Time and punishment: Film traces student activist Umar Khalid’s years without bail
Khalid has lost four-and-a-half years to Tihar Jail. A documentary traces his story through the lives and spaces from which he has gone missing.
Filmmaker Lalit Vachani, 60, has never met Umar Khalid, but feels like he has known him for years.

In a sense, he has. Vachani spent 16 months making a movie about the life of the student activist who was arrested exactly four-and-a-half years ago, in September 2020, for allegedly conspiring to incite the Delhi riots of that year.
Khalid has been held without bail under the stringent Unlawful Activities (Prevention) Act (UAPA), for allegedly inciting the riots with his words.
The evidence against him, police have said, consists of a range of eyewitness statements.
More evidence points to chats on a WhatsApp group (about organising protests on certain streets, in the weeks before the riots; Khalid was not in Delhi when they broke out).
There is proof of calls, police say, made to Khalid by others accused in the conspiracy, when the riots began. And there is his presence at various protest marches.
The police say he made speeches calling for revolution, and add that unnamed witnesses have said he allegedly supported the overthrow of the Narendra Modi government. Khalid has denied all charges.

In the years since he was arrested, aged 33, protests have been held demanding he be granted bail (as others have been, under UAPA). Amnesty International has called the denial of bail a “huge blow to everyone exercising their rights to freedom of expression and peaceful assembly in the country”.
In hearings where other alleged conspirators were granted bail, meanwhile, the Delhi High Court observed that “in its anxiety to suppress dissent”, the State appeared to be blurring the line between “the constitutionally guaranteed right to protest and terrorist activity”.
Khalid remains at Delhi’s Tihar Jail. “His spirit remains unbroken,” Vachani says.
Zooming out
Vachani’s documentary is called Prisoner No. 626710 is Present. It tells the story of Khalid’s lost years, through the spaces and lives from which he has gone missing.
Much of the one-hour runtime features his partner of 12 years, Banojyotsna Lahiri, a senior researcher with the think-tank Centre for Equity Studies.
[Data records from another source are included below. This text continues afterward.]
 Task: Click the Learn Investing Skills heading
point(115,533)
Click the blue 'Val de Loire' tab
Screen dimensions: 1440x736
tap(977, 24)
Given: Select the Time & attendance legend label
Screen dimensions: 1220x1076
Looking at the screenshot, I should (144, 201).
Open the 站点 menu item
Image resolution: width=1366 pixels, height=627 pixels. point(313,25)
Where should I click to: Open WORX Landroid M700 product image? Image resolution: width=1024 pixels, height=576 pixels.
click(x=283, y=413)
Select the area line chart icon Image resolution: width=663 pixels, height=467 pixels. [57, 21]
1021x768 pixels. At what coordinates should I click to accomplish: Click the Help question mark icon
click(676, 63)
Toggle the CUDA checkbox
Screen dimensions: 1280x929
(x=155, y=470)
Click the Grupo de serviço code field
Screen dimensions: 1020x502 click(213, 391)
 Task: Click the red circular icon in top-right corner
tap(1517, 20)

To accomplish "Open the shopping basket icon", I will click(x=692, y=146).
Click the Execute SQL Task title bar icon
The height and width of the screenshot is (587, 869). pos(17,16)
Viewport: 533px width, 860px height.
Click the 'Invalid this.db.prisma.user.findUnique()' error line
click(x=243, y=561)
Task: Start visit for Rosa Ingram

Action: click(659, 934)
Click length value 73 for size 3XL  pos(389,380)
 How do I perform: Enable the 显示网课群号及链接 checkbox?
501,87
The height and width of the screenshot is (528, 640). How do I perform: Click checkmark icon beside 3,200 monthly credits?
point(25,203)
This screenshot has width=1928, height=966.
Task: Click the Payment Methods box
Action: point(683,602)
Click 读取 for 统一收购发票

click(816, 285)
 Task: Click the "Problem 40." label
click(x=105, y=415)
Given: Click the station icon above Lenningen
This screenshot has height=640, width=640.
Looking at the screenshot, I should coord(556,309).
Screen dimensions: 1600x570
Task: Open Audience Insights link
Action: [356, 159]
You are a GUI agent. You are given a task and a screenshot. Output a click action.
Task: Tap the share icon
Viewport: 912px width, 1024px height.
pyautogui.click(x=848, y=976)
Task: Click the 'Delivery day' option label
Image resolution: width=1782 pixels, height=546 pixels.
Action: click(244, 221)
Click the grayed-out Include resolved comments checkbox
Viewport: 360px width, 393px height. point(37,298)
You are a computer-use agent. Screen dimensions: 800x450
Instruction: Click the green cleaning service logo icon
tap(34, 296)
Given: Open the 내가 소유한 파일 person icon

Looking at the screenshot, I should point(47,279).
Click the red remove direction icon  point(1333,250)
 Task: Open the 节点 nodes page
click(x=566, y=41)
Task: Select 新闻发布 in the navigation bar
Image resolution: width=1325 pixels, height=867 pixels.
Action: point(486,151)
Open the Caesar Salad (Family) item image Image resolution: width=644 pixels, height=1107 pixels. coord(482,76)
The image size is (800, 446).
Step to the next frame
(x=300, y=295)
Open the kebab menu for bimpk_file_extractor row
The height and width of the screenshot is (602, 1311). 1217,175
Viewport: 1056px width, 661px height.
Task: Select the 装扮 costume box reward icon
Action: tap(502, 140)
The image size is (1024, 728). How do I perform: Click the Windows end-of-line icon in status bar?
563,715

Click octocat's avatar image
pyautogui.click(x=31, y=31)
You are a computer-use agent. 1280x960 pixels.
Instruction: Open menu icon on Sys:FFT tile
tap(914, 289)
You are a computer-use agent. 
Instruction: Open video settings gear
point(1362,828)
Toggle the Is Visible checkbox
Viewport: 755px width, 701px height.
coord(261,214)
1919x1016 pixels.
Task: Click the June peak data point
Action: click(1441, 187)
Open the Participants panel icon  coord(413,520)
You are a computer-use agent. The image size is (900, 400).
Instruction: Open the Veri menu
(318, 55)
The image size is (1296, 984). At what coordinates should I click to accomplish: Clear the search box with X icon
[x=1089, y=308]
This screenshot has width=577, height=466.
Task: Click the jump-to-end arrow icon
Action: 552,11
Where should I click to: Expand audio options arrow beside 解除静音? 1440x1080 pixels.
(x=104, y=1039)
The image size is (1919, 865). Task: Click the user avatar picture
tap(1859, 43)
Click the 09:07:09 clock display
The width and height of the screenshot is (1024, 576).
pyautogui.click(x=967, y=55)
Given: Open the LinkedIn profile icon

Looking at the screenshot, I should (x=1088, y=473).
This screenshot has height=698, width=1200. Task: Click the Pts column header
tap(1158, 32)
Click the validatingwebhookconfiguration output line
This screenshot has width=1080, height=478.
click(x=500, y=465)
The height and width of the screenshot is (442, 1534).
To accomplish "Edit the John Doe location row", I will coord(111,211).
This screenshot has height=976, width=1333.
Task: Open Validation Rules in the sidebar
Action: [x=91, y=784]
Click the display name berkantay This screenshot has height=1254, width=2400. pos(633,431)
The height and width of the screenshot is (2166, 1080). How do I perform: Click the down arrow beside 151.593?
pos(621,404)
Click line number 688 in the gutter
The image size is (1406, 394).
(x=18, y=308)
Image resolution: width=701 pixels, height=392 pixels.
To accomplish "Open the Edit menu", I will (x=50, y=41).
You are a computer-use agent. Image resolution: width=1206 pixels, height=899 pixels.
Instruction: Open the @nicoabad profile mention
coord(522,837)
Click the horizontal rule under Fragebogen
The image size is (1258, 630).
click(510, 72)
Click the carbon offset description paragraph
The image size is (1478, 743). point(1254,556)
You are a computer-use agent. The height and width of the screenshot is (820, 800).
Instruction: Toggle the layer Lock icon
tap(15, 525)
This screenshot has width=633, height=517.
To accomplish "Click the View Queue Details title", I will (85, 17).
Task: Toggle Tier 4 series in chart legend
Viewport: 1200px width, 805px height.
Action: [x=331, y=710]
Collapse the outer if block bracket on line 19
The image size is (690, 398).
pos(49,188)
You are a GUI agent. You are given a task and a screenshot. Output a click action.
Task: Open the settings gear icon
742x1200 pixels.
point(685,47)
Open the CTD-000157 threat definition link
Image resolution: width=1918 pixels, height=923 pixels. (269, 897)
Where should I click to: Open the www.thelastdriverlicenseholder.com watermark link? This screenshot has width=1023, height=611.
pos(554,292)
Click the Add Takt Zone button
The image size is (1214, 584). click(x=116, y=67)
The two met in 2008, while he was studying for an Arts degree at Delhi University and she for a Master’s in Philosophy. They began dating in 2013.
By 2016, Khalid was pursuing a PhD at Delhi’s Jawaharlal Nehru University (JNU).
It was at this point that he was first arrested, during a protest led by the student political leader Kanhaiya Kumar. He was among those charged with sedition (a colonial-era law that has since been suspended temporarily by the Supreme Court, with all cases filed under it now being held in abeyance).
They were protesting the capital punishment meted out to Afzal Guru (in the 2001 Indian Parliament attack case) and to the Kashmiri separatist Maqbool Bhat. Khalid was among those released on bail.
Vachani would next hear of him when fresh protests broke out in 2019, against the Citizenship Amendment Act (CAA) and National Register of Citizens (NRC).
As the Shaheen Bagh sit-ins stretched out, amid a range of other protests across the city, Vachani’s research team began to record footage. Among the clips used in the film, one sees Khalid making a speech, squaring off against Arnab Goswami on Republic TV.
The film, made with funding from the Centre for Modern Indian Studies at Germany’s University of Gottingen, where Vachani is also a lecturer and researcher, was completed in 2023. It has been doing the rounds in non-theatrical screenings (at universities and community centres). Vachani recently completed one such tour of the US and Canada.
Through it all, the two men have never met. Khalid is allowed one in-person visit a week, the filmmaker says. This led him to decide, early on, that he would not attempt to hijack one such day for his documentary.

In the film, Lahiri talks about the strange, indefatigable hope that keeps him going.
But when they meet, she adds, they don’t discuss his prospects of being free. “What’s the point? If someone was sentenced to a certain number of years, you could count down to it…”
Khalid spends a lot of his time in prison reading, Lahiri says. Friends collect books for her to hand over. When he is done with one, he hands it back. On shelves that have grown up in the house around her, the books he has read in isolation return home.
Chapter two?
Vachani is hoping Khalid will return home too. “I hope for Umar to be released very soon. Then I can make another film, where I can show him in his natural context, going about life. Meeting his friends. Spending unmonitored time with his family... a kind of sequel,” he says.
Prisoner No. 626710 is Present is Vachani’s third documentary. His first, The Boy in the Branch (1993), told the story of the stories, games and rituals that are used to train young boys at the Rashtriya Swayamsevak Sangh (RSS) headquarters in Nagpur. It was followed by a sequel, The Men in the Tree (2002), with more on the organisation’s training methods.